In Vitro Characterization of Biodegradable Polyurethane Foams With Facile Gelatin Modification for Traumatic Wound Hemostasis and Regeneration

Polyurethane (PUr) foams are widely explored for embolic, hemostatic, and tissue engineering applications. Their tunable pore structure, mechanical properties, and degradation rates make PUr foams ideal scaffolds for thrombus formation and cell infiltration. Despite their embolic and hemostatic efficacy, PUrs are entirely synthetic, which limits their long-term healing capacity to facilitate tissue regeneration. To improve PUr-driven healing, this work explores the facile modification of biodegradable PUr foams with bioactive gelatin through simple physical and chemical incorporation methods accomplished post-foam fabrication. The gelatin-modified PUr foams had increased platelet interactions and quicker clotting times than the unmodified PUr foams due to the procoagulant nature of gelatin.
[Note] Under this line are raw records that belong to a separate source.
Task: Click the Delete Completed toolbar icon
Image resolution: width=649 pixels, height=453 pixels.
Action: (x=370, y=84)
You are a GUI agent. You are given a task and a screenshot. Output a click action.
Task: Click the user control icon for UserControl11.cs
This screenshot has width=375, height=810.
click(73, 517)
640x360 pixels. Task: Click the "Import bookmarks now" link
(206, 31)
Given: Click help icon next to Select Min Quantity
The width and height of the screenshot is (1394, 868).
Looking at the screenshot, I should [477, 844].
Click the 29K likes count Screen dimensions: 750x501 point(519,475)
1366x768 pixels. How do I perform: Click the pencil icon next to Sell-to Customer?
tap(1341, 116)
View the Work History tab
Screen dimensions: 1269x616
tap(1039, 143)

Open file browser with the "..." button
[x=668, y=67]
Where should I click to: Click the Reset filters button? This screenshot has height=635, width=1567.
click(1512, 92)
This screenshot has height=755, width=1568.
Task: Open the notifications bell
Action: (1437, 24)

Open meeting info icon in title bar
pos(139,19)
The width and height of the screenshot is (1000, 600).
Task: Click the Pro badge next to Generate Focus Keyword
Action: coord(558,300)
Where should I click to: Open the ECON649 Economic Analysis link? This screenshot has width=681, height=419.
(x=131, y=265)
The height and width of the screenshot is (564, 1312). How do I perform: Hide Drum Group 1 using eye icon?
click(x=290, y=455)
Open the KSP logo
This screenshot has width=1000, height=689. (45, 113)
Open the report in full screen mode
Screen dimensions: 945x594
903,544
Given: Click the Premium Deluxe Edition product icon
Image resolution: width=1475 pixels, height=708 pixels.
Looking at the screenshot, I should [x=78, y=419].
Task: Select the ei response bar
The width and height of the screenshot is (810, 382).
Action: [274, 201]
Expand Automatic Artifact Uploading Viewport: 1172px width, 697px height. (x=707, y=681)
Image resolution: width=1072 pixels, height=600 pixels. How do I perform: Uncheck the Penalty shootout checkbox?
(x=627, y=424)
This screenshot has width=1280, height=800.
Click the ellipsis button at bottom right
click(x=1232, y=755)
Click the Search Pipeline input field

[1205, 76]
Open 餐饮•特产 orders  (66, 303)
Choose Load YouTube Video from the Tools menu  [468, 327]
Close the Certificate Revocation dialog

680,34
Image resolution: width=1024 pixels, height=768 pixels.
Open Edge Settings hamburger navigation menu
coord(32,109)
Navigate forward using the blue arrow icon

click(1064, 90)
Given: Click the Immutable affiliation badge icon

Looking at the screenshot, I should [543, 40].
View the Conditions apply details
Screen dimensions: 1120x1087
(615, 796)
Furthermore, the gelatin-modified foams had significantly improved cell attachment, spreading, and proliferation of fibroblasts on foam pores, which could translate to enhanced wound repair through tissue migration into the PUr scaffold. Overall, the simple modification of biodegradable PUr foams with bioactive gelatin can significantly improve healing outcomes in traumatic wounds and various regenerative tissue applications.